THE INPUT:
▼
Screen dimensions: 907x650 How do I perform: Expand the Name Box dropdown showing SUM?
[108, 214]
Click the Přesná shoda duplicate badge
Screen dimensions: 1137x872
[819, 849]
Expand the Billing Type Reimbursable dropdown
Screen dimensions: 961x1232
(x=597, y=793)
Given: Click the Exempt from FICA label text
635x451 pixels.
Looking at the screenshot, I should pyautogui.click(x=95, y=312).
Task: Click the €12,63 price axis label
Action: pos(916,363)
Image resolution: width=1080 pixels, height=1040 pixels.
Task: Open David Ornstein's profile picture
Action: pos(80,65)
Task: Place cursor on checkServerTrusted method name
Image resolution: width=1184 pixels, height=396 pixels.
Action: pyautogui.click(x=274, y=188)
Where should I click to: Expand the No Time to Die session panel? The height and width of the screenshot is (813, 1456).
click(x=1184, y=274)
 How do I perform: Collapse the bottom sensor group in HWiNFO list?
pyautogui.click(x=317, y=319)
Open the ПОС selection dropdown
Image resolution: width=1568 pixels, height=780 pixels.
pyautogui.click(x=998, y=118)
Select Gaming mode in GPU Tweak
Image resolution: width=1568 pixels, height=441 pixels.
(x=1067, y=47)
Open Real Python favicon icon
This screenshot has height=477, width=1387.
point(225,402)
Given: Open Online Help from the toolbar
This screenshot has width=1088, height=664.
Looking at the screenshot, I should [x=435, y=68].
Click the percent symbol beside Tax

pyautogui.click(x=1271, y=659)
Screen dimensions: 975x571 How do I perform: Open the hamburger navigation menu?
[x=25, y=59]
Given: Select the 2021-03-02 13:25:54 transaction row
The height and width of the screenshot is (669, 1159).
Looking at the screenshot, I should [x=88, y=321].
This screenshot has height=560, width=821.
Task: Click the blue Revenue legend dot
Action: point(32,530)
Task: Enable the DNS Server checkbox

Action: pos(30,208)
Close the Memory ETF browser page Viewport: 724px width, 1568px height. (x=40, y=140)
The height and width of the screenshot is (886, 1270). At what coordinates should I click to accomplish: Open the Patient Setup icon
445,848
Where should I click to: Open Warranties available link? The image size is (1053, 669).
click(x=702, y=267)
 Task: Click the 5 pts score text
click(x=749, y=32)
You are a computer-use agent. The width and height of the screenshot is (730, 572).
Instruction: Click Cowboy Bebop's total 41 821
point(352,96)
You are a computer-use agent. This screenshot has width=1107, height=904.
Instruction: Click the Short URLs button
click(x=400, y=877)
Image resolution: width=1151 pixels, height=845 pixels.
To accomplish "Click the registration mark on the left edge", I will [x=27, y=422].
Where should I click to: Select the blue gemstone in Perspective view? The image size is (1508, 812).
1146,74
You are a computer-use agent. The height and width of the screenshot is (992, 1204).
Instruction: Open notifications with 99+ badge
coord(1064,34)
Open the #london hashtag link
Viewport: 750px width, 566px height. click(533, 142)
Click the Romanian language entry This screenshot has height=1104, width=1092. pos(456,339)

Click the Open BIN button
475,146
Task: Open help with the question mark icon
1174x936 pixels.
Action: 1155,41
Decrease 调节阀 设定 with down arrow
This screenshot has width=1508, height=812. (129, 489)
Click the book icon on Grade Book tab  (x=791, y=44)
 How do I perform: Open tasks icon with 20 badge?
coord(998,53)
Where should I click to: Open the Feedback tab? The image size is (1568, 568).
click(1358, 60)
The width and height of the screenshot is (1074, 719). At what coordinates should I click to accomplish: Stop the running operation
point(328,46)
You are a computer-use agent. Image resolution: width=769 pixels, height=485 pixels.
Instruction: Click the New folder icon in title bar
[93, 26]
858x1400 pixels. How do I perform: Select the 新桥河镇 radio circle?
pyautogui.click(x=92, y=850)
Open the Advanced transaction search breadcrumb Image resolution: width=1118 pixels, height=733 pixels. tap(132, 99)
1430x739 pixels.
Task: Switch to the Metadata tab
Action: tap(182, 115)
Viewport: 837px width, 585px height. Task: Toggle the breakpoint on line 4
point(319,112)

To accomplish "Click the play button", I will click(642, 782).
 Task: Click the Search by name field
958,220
▲
THE PROBLEM:
Nothing but the lines above from the one containing "You are a computer-use agent. The width" through the one containing "You are a computer-use agent. The height" should appear in the answer, each repeated exactly.

WRITTEN RESPONSE:
You are a computer-use agent. The width and height of the screenshot is (730, 572).
Instruction: Click Cowboy Bebop's total 41 821
point(352,96)
You are a computer-use agent. This screenshot has width=1107, height=904.
Instruction: Click the Short URLs button
click(x=400, y=877)
Image resolution: width=1151 pixels, height=845 pixels.
To accomplish "Click the registration mark on the left edge", I will [x=27, y=422].
Where should I click to: Select the blue gemstone in Perspective view? The image size is (1508, 812).
1146,74
You are a computer-use agent. The height and width of the screenshot is (992, 1204).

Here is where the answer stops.